Marcel Mettelsiefen (German)

July 2013 - April 2016 , Syria, Turkey and Germany

Children on the Frontline: The Escape

Part self-funded. ITN Productions for Channel 4 Dispatches in association with ZDF and WGBH/Frontline

In 2013, Marcel spent nine months filming the moving story of the children of a leading rebel commander whose lives had been changed forever by the war in Syria. In this second film, he returns to follow the fortunes of the three young sisters and their brother after the capture of their father by ISIS.

He tells a story of loss, resilience and ultimately hope, as their mother decides they must leave their home and the ruins of their lives in the city they had once loved.
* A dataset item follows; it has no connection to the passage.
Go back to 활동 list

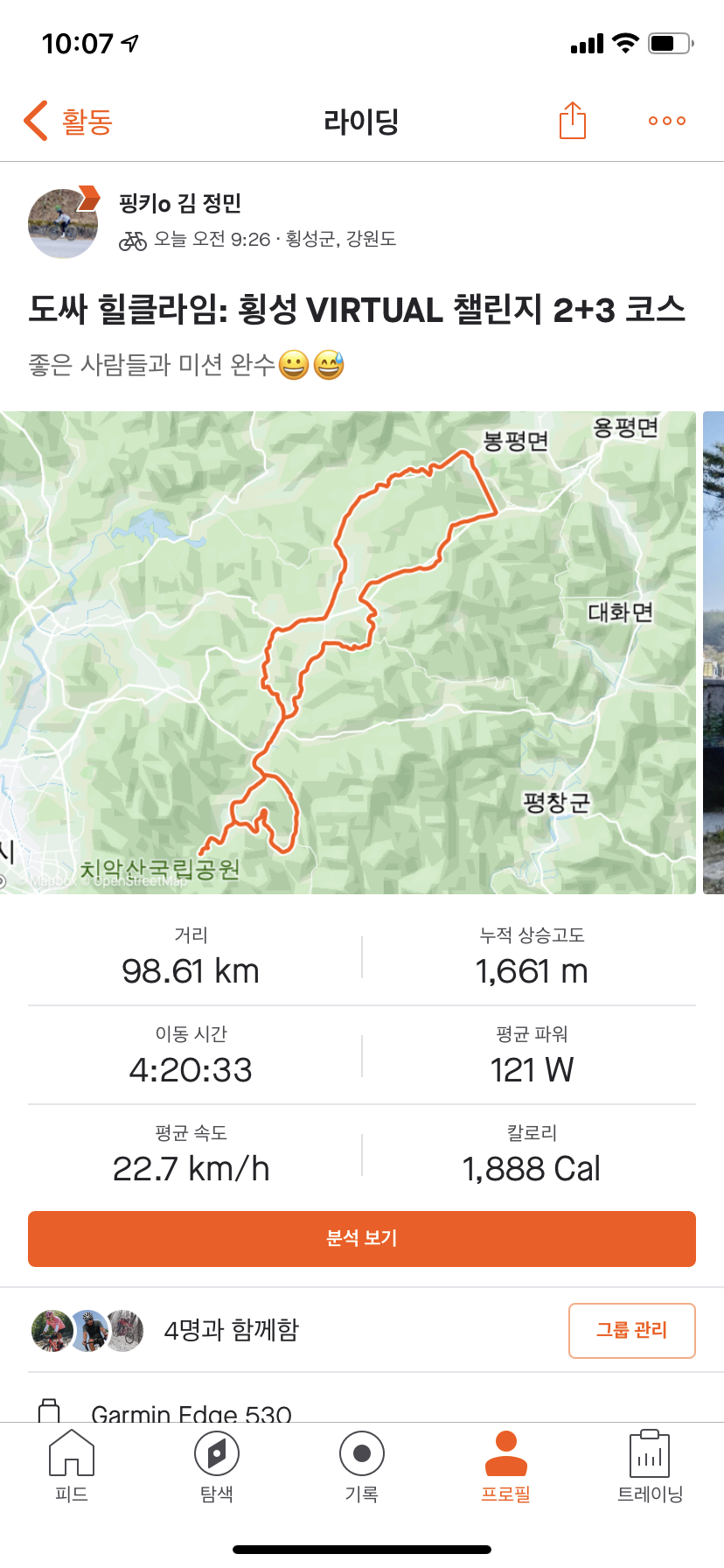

The film follows their escape to Turkey and their new lives as refugees in the sleepy town of Goslar in Germany.



Marcel Mettelsiefen is a photojournalist, documentary filmmaker and co-publisher of zenith Magazine. He has worked for international news agencies in the Middle East, Afghanistan, Iraq and Haiti. In 2004 he started medicine school in Berlin. In 2009 he interrupted his studies to go to Afghanistan to work on several photo reportage projects. His photos from that time appear in a book about the controversial airstrike on Kunduz which killed over 100 civilians.
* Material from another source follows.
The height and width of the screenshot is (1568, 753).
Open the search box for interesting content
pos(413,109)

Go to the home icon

Marcel has been covering the Arab Spring and Syria specifically since April 2011. Since then he has returned to the war-torn country more than twenty times. His reports from Syria have aired on Channel4, PBS frontline, CNN, ARD, ZDF, Al Jazeera and Canal+.

Judges Comments

"The way this film draws you into the complex, quite desperate and also quite hopeful inner life of this one family is breathtaking. The camerawork is beautiful, even when the subjects are doing the most mundane things. It’s honest, emotional, intimate and poetic.

It’s hard to get children to talk openly and to talk authentically and he handled that so delicately, giving us the best of them, but also bringing out the sadness and the darkness in them too. I cried; it simply blew my mind. This is a touching documentary from a mature and responsible filmmaker who has made a film that we all need to see at this time."